== Segment start ==

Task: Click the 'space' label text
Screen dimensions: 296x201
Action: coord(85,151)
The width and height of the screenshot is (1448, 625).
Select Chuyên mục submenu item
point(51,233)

== Segment end ==

YOUR GOAL
The lines from the one holding "Screen dimensions: 296x201" to the last line of the entries, both included: retype them exactly and give nothing else.

COMPLETED EXERCISE
Screen dimensions: 296x201
Action: coord(85,151)
The width and height of the screenshot is (1448, 625).
Select Chuyên mục submenu item
point(51,233)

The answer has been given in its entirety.